## BEGIN GIVEN RECORDS

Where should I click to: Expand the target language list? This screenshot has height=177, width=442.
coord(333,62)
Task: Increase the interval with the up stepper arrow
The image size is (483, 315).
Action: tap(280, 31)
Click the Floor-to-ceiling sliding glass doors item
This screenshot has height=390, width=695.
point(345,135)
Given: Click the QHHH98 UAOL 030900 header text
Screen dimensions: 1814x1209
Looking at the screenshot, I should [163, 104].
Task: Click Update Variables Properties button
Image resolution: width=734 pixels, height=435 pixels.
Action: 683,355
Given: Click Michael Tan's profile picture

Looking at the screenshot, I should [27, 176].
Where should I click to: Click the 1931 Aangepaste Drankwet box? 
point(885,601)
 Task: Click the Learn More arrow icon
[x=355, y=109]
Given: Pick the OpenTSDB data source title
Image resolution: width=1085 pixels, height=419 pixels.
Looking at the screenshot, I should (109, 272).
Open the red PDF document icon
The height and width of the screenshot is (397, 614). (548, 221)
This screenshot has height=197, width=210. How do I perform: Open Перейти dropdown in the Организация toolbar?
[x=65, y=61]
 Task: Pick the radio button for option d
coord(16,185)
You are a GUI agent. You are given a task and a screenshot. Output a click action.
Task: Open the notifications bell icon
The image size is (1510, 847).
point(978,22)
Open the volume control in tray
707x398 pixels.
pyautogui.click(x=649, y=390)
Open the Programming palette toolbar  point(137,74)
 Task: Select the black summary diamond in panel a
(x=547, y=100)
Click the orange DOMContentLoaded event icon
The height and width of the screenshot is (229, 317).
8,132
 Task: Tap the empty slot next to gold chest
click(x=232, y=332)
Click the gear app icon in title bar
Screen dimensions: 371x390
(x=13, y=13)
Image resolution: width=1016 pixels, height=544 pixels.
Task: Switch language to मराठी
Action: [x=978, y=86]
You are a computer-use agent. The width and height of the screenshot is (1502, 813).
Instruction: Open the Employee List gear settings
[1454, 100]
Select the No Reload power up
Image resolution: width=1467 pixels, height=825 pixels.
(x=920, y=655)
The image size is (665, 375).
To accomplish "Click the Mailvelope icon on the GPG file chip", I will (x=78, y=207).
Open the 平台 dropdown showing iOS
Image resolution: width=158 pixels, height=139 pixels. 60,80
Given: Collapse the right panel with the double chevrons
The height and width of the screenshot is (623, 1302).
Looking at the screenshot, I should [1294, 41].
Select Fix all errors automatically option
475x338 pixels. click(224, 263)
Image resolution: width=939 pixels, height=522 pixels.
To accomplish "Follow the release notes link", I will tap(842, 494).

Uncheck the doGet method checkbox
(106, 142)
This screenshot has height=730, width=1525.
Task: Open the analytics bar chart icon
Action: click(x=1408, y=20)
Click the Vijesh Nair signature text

## END GIVEN RECORDS

Output the material verbatim from its first line through the line containing "Action: [x=978, y=86]", including that line.

Where should I click to: Expand the target language list? This screenshot has height=177, width=442.
coord(333,62)
Task: Increase the interval with the up stepper arrow
The image size is (483, 315).
Action: tap(280, 31)
Click the Floor-to-ceiling sliding glass doors item
This screenshot has height=390, width=695.
point(345,135)
Given: Click the QHHH98 UAOL 030900 header text
Screen dimensions: 1814x1209
Looking at the screenshot, I should [163, 104].
Task: Click Update Variables Properties button
Image resolution: width=734 pixels, height=435 pixels.
Action: 683,355
Given: Click Michael Tan's profile picture

Looking at the screenshot, I should [27, 176].
Where should I click to: Click the 1931 Aangepaste Drankwet box? 
point(885,601)
 Task: Click the Learn More arrow icon
[x=355, y=109]
Given: Pick the OpenTSDB data source title
Image resolution: width=1085 pixels, height=419 pixels.
Looking at the screenshot, I should (109, 272).
Open the red PDF document icon
The height and width of the screenshot is (397, 614). (548, 221)
This screenshot has height=197, width=210. How do I perform: Open Перейти dropdown in the Организация toolbar?
[x=65, y=61]
 Task: Pick the radio button for option d
coord(16,185)
You are a GUI agent. You are given a task and a screenshot. Output a click action.
Task: Open the notifications bell icon
The image size is (1510, 847).
point(978,22)
Open the volume control in tray
707x398 pixels.
pyautogui.click(x=649, y=390)
Open the Programming palette toolbar  point(137,74)
 Task: Select the black summary diamond in panel a
(x=547, y=100)
Click the orange DOMContentLoaded event icon
The height and width of the screenshot is (229, 317).
8,132
 Task: Tap the empty slot next to gold chest
click(x=232, y=332)
Click the gear app icon in title bar
Screen dimensions: 371x390
(x=13, y=13)
Image resolution: width=1016 pixels, height=544 pixels.
Task: Switch language to मराठी
Action: [x=978, y=86]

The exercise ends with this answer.